I know- name your nightmare is not a fun game. But it’s far better in simulation mode than it would be in real time. It certainly appears that British Airways has reacted in real time only. Don’t let yourself end up there.
If it seems too big to try, try to remember it won’t get done in an afternoon. If you don’t know where to start, follow the money. What is it that would stop your cash flow? That thing is, or those things are, what you want to start with. It might be your core business application and data, or it might be your facilities, your physical plant. It might be losing access to the brain of a person who may or may not be you! The object is, of course, to discover the alternative to that essential thing, or place, or person; a path to the same result.

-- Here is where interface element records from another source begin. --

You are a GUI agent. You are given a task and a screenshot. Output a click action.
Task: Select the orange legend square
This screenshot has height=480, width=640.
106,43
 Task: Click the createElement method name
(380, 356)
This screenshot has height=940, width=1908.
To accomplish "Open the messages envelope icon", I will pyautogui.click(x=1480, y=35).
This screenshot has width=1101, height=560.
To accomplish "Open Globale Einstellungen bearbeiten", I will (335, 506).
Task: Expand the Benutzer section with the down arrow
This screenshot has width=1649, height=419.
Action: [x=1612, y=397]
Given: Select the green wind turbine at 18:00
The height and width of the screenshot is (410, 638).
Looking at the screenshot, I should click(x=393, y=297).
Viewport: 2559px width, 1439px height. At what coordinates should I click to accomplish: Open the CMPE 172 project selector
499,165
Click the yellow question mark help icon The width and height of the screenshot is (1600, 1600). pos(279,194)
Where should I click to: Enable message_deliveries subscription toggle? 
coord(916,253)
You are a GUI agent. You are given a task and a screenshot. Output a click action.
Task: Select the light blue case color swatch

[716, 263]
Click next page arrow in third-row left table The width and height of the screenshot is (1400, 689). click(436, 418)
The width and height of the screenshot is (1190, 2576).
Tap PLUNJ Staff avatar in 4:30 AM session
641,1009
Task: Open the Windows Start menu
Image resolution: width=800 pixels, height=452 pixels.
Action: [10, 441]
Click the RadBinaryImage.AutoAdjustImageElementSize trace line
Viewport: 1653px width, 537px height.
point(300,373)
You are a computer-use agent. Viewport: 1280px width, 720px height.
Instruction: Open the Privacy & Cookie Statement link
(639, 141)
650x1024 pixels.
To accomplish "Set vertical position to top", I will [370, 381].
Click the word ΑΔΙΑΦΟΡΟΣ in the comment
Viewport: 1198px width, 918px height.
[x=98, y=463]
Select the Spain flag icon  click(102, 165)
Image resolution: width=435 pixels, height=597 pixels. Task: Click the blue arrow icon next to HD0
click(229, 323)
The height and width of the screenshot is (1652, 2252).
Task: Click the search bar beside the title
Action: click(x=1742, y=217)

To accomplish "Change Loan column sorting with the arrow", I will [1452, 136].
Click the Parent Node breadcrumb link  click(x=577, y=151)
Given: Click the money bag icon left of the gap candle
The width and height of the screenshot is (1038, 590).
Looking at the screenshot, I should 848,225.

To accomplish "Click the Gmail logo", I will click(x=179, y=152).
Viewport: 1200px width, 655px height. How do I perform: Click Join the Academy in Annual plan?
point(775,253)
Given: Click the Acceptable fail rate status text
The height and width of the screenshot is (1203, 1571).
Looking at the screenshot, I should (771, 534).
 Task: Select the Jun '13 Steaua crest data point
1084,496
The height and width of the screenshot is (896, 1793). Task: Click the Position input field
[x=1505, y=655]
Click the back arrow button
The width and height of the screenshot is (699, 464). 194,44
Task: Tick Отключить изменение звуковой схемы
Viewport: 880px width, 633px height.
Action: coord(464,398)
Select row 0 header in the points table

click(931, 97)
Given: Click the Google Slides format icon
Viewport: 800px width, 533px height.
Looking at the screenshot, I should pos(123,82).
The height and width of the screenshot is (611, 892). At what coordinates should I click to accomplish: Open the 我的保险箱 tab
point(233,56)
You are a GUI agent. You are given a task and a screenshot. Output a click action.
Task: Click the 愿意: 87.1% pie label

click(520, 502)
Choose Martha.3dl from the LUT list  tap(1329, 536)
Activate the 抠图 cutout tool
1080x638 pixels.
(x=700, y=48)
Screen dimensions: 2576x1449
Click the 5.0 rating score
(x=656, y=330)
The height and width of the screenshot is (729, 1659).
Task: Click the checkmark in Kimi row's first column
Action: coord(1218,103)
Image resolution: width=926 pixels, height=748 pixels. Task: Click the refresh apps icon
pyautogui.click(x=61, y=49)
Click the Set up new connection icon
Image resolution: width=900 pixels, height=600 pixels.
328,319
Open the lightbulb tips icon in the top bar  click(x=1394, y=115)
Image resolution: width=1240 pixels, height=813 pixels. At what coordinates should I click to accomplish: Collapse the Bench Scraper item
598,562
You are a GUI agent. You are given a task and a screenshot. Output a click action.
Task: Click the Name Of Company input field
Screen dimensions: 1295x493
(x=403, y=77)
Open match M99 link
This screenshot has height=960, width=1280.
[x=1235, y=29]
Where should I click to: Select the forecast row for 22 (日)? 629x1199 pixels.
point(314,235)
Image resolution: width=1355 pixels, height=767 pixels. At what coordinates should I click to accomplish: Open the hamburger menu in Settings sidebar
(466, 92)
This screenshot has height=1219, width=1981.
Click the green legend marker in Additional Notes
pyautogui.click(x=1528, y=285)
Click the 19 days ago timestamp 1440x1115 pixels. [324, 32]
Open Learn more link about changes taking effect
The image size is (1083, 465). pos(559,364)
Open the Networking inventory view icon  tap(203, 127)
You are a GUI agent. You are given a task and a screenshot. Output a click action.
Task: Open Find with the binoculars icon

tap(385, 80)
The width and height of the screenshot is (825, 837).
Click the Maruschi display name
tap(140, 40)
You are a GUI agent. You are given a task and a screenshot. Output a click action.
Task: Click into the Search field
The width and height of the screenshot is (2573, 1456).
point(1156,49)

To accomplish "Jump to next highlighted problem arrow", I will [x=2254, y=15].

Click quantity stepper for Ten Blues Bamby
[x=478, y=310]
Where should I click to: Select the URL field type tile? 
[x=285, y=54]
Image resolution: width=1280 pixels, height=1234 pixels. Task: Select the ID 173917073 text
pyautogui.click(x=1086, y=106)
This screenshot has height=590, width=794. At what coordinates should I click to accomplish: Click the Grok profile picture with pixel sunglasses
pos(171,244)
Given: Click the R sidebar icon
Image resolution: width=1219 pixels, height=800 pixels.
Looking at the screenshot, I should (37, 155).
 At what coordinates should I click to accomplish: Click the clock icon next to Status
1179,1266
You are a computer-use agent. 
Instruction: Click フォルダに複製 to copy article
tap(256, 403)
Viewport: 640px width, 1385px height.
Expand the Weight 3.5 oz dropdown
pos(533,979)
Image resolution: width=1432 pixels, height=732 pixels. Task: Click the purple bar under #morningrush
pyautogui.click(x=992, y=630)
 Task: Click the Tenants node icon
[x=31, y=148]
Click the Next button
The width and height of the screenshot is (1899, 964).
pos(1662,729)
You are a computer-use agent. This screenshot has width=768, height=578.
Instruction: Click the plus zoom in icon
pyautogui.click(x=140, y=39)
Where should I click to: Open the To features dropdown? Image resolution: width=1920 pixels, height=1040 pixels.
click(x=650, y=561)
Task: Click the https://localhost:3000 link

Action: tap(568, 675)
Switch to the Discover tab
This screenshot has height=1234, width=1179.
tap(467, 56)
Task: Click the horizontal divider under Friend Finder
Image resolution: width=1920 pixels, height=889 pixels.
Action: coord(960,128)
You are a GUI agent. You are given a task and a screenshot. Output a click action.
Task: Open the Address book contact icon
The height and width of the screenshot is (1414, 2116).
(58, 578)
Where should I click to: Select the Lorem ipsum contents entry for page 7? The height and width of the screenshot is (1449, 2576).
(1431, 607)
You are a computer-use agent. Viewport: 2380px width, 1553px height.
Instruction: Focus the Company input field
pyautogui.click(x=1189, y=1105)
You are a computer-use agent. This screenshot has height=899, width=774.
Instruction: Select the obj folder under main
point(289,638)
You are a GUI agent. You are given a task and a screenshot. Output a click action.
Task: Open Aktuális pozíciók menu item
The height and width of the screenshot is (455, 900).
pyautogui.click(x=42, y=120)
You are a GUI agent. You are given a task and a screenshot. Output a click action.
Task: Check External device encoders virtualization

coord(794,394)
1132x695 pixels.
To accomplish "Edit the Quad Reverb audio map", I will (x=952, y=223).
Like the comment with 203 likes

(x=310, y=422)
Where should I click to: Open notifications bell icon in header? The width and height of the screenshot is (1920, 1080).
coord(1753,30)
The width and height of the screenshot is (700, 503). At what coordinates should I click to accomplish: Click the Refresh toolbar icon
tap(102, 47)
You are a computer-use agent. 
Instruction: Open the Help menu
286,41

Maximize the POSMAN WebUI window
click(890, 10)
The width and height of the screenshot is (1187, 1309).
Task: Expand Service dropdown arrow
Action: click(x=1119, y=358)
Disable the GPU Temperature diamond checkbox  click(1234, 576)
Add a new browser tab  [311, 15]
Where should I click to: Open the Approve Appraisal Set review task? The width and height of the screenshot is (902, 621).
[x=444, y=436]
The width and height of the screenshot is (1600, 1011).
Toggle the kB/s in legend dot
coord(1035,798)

NOTE: If you research this subject, you’re going to find that there has been a tendency to separate the tech aspects from every other part of Business Continuity. In fact, safeguarding data and systems is often held outside of Business Continuity and called BDR, Backup and Disaster Recovery, or IT Disaster Recovery. But, because IT is now integrated so closely with all aspects of business, we’ve found that separating it is actually impractical.
The technical aspects are easy for TailWinds. So much has changed for the better around backup and redundancy that we’re confident we can secure your business in this area. Because of our work with other clients, we can easily help with other aspects, too. But, because your business is unique, some things will be tough. But worth the effort? Oh, yes. Use your imagination if you must, but I don’t think I need to tell you what occurs when bad things happen to businesses a bit smaller than British Airways- the ones who don’t have a Business Continuity plan.
I can tell you what happens to those who do have a good plan: Nothing. They’re fine.